New Zealand social entrepreneur

Alexia Hilbertidou (born 10 February 1999) is a New Zealand social entrepreneur and the founder of GirlBoss New Zealand, a social enterprise focusing on women's empowerment in leadership, entrepreneurship, and STEM (science, technology, engineering and mathematics). As of 2024, GirlBoss New Zealand has attracted 17,500 members, with 1 in 5 of all high school-aged young women in New Zealand.

==Biography==
Hilbertidou was born in Cyprus on 10 February 1999 and moved to New Zealand. She is of Greek and Samoan descent.

Hilbertidou was raised in Kelston, West Auckland. She was educated at Albany Senior High School, Auckland.

In 2015, Hilbertidou founded GirlBoss New Zealand as a way to encourage teenage girls to participate more fully in leadership, entrepreneurship, science, technology, engineering, and maths. The organisation's programmes are offered free of charge. As of 2024, GirlBoss New Zealand has attracted 17,500 members, with 1 in 5 of all high school-aged young women in New Zealand/Aotearoa.

In July 2017, Hilbertidou was invited by NASA to board the Stratospheric Observatory for Infrared Astronomy's Boeing 747SP Shuttle Carrier Aircraft (SCA) during an overnight exploratory mission.
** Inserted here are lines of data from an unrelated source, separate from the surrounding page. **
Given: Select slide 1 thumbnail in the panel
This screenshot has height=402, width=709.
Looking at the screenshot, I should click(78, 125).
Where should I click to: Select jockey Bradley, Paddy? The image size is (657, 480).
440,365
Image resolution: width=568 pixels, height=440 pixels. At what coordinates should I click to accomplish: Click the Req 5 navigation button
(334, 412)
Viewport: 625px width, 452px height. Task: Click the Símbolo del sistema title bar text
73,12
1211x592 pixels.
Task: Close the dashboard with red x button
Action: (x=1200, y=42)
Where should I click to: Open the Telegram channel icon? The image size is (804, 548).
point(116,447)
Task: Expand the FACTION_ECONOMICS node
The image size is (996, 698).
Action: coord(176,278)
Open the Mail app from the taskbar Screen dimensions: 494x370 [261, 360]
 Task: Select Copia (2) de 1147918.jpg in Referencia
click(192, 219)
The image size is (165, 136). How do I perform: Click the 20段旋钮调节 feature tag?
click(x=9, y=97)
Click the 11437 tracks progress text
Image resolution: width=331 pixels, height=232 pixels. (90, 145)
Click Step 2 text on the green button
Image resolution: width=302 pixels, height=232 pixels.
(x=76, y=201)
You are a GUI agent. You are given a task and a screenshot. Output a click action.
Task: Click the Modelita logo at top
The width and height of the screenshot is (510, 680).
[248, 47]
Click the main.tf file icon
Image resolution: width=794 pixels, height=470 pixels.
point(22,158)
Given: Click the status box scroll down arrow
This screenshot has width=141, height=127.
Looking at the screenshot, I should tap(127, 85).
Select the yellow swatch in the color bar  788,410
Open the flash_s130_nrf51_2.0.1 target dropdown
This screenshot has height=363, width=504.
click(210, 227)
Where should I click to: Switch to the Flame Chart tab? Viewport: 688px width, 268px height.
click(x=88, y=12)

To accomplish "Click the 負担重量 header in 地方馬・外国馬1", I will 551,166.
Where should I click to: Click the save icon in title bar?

Hilbertidou is also a member of the Super Diverse Women Network led by New Zealand lawyer Mai Chen. In 2019, Hilbertidou was appointed to the board of Simplicity, a philanthropic investment fund. In 2022, Hilbertidou was appointed a Gender Equality Ambassador at Expo 2020 Dubai.

== Awards ==

- 2016 Young Leader Award, New Zealand Women of Influence Awards.
- 2017 New Zealand’s first Eisenhower Youth Fellow.

- 2018 Queen's Young Leader Award for her work founding GirlBoss New Zealand.
- 2020 Finalist - World Young Entrepreneur of the Year, One Young World.
- 2021 Forbes' 30 under 30 Asia list.
- 2022 Pacific Young Entrepreneur of the Year, Pacific Business Trust.
- 2024 The Diana Award.
- 2025 Finalist - Young New Zealander of the Year Award.
- AIMES Bellingham Wallace Emergent Talent Award.